Task details
Please look for the string "Cloud" below and report every line in which it occurs.
Dataset records START
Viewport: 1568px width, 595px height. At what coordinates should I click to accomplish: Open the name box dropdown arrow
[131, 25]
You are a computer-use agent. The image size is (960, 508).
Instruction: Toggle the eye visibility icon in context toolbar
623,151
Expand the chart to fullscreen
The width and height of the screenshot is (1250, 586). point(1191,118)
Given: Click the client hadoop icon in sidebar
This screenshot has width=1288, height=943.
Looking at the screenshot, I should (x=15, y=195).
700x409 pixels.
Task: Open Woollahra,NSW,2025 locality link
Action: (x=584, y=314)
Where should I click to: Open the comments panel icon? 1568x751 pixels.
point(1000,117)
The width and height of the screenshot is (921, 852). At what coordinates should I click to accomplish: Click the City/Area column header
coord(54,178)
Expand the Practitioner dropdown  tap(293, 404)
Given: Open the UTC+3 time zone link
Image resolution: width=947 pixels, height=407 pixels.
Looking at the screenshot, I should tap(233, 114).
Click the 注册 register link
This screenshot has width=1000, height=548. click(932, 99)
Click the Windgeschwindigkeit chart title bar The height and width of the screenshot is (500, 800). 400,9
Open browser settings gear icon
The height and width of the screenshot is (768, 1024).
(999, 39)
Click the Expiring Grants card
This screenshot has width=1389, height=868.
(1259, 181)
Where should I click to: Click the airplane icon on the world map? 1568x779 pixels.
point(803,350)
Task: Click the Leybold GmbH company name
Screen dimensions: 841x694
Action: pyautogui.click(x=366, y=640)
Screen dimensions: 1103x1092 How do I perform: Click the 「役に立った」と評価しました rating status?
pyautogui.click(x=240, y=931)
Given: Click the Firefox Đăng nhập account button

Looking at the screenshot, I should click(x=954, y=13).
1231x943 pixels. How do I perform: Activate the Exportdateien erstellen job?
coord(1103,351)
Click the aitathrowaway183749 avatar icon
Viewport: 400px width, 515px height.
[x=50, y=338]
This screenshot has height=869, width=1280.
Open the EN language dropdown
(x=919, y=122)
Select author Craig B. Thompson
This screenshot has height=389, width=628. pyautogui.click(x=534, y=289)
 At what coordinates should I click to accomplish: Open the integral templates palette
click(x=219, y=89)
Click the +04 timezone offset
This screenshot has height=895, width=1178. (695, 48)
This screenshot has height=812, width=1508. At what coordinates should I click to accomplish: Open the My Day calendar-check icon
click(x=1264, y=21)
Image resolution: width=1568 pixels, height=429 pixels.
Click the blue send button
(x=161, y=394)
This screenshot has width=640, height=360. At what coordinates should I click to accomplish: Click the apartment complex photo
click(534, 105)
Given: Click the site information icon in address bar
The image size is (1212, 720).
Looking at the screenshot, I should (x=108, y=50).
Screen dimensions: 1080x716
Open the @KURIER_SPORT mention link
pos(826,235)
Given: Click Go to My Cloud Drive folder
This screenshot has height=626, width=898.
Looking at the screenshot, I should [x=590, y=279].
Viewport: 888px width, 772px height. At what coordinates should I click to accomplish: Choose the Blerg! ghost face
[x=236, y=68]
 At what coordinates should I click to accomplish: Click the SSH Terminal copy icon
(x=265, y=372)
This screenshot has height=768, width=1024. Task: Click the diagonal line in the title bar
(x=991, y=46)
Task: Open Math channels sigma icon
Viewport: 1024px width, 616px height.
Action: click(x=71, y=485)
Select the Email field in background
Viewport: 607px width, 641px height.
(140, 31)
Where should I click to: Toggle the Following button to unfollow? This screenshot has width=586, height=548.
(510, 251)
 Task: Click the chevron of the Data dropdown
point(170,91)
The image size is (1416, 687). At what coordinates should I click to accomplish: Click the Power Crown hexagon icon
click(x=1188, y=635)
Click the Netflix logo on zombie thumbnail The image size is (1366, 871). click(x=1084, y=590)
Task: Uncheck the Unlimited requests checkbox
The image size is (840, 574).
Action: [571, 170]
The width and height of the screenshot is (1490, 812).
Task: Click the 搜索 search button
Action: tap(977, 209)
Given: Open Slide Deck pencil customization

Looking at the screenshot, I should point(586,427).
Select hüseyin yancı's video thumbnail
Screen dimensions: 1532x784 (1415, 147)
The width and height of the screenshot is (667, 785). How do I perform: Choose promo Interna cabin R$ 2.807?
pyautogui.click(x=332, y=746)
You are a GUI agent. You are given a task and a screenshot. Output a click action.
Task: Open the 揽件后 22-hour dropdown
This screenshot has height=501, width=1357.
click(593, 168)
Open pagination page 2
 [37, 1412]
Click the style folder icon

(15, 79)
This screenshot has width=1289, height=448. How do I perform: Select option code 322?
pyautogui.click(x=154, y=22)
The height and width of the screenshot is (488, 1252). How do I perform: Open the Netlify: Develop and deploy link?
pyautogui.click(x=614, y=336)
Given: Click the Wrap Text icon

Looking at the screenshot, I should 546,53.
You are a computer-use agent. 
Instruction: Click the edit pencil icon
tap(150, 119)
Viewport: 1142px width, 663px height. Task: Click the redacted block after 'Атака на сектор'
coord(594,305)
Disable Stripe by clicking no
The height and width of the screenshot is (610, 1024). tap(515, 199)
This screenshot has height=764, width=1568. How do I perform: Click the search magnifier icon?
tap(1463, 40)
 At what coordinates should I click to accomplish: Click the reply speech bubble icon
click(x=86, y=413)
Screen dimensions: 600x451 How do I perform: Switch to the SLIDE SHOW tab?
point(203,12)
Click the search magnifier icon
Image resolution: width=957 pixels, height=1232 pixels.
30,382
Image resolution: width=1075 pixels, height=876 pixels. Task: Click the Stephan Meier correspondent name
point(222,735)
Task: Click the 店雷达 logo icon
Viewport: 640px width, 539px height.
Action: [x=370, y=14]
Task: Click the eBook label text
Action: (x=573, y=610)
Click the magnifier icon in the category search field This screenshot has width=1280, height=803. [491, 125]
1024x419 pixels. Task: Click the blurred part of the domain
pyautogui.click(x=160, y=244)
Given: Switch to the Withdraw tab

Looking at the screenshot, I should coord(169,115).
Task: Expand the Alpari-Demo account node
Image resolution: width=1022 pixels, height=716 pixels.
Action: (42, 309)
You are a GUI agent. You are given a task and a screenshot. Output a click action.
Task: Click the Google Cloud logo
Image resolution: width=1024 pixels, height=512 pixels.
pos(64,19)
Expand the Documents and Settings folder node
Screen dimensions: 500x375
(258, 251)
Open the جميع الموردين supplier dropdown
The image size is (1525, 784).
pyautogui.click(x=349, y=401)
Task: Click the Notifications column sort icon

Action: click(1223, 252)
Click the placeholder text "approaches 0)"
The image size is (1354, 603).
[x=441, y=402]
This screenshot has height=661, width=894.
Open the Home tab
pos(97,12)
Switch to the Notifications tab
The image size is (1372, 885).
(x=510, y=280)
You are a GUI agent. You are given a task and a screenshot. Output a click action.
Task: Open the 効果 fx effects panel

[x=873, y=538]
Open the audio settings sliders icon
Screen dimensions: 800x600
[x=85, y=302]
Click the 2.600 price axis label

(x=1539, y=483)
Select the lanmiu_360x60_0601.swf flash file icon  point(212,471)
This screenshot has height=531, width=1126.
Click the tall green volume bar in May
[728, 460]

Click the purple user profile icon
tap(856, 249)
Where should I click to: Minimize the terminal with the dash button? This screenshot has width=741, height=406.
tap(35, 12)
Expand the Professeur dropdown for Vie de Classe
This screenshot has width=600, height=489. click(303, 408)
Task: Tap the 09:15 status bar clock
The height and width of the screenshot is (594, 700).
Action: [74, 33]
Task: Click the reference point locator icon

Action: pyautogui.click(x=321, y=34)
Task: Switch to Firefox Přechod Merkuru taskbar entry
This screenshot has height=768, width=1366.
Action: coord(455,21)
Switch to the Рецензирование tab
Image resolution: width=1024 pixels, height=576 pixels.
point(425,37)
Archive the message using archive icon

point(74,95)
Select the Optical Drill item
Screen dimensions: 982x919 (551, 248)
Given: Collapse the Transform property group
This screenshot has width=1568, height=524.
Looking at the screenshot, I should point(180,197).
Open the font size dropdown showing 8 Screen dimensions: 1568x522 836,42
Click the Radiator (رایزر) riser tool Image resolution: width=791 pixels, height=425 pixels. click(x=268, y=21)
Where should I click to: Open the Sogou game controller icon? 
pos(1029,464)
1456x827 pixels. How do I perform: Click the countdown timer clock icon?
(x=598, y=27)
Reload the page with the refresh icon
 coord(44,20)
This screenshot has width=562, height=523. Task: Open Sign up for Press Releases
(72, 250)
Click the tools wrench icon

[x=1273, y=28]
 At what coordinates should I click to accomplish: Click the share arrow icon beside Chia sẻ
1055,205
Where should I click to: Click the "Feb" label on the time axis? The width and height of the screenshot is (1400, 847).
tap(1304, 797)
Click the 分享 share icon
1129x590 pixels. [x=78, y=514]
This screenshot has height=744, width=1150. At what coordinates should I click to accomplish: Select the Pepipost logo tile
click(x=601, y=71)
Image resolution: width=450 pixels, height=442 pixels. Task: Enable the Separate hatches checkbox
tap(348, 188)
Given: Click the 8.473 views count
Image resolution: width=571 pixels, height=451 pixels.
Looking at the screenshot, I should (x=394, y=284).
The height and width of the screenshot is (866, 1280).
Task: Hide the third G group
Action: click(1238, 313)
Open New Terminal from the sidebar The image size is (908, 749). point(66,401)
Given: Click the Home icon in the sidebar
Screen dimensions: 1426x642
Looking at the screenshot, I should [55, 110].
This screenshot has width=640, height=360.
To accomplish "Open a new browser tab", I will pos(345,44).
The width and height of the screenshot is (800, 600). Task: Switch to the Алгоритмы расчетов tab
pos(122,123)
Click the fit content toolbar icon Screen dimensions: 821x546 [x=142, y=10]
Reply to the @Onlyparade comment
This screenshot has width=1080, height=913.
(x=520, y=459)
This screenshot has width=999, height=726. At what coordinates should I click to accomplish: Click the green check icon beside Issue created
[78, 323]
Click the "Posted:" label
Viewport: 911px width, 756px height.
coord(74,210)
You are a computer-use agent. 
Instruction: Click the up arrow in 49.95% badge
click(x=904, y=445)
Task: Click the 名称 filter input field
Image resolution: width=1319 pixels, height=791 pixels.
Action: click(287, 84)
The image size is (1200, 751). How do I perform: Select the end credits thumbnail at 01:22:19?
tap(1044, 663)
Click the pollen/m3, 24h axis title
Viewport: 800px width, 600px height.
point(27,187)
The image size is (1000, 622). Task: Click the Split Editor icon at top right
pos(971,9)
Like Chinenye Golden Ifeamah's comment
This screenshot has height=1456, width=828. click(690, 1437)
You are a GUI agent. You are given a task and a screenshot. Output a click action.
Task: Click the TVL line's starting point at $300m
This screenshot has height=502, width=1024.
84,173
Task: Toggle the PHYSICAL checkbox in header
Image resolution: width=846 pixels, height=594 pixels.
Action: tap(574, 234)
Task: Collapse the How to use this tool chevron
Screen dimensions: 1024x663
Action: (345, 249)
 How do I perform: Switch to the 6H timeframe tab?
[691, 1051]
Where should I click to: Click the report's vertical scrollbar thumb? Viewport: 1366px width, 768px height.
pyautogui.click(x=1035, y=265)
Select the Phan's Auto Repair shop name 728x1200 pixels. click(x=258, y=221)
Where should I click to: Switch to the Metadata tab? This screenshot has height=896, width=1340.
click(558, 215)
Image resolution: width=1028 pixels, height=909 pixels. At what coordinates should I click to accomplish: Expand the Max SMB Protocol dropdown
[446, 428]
Dataset records END
Answer section
Given: Click Go to My Cloud Drive folder
Task: Click the Google Cloud logo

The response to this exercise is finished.